# Exercise task:
Switch every occurrence of "icon" in the lines below to "button", and reproduce the lines otherwise unchanged.
## begin Record list
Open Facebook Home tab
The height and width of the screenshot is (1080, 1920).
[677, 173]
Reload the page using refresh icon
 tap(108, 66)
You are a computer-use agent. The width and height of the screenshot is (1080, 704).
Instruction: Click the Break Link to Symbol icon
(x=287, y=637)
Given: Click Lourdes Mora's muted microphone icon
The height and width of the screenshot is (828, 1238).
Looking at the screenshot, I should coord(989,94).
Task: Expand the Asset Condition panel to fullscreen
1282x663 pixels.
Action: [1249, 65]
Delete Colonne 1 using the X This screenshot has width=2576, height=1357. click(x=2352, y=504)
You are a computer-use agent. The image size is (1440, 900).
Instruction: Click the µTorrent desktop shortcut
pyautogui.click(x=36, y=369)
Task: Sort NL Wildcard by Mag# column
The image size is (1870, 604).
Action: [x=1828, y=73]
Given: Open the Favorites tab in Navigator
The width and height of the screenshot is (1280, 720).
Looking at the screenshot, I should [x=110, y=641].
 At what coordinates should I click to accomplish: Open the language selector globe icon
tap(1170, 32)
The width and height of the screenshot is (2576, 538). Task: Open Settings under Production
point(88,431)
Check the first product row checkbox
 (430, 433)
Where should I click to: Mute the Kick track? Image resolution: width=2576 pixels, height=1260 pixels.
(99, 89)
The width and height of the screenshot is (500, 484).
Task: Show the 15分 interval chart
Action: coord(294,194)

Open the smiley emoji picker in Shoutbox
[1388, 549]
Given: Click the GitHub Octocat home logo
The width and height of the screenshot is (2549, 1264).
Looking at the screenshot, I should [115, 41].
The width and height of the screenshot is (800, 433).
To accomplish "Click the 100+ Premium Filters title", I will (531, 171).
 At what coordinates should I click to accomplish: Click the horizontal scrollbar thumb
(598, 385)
## end Record list
# Expected answer:
Open Facebook Home tab
The height and width of the screenshot is (1080, 1920).
[677, 173]
Reload the page using refresh button
 tap(108, 66)
You are a computer-use agent. The width and height of the screenshot is (1080, 704).
Instruction: Click the Break Link to Symbol button
(x=287, y=637)
Given: Click Lourdes Mora's muted microphone button
The height and width of the screenshot is (828, 1238).
Looking at the screenshot, I should coord(989,94).
Task: Expand the Asset Condition panel to fullscreen
1282x663 pixels.
Action: [1249, 65]
Delete Colonne 1 using the X This screenshot has width=2576, height=1357. click(x=2352, y=504)
You are a computer-use agent. The image size is (1440, 900).
Instruction: Click the µTorrent desktop shortcut
pyautogui.click(x=36, y=369)
Task: Sort NL Wildcard by Mag# column
The image size is (1870, 604).
Action: [x=1828, y=73]
Given: Open the Favorites tab in Navigator
The width and height of the screenshot is (1280, 720).
Looking at the screenshot, I should [x=110, y=641].
 At what coordinates should I click to accomplish: Open the language selector globe button
tap(1170, 32)
The width and height of the screenshot is (2576, 538). Task: Open Settings under Production
point(88,431)
Check the first product row checkbox
 (430, 433)
Where should I click to: Mute the Kick track? Image resolution: width=2576 pixels, height=1260 pixels.
(99, 89)
The width and height of the screenshot is (500, 484).
Task: Show the 15分 interval chart
Action: coord(294,194)

Open the smiley emoji picker in Shoutbox
[1388, 549]
Given: Click the GitHub Octocat home logo
The width and height of the screenshot is (2549, 1264).
Looking at the screenshot, I should [115, 41].
The width and height of the screenshot is (800, 433).
To accomplish "Click the 100+ Premium Filters title", I will (531, 171).
 At what coordinates should I click to accomplish: Click the horizontal scrollbar thumb
(598, 385)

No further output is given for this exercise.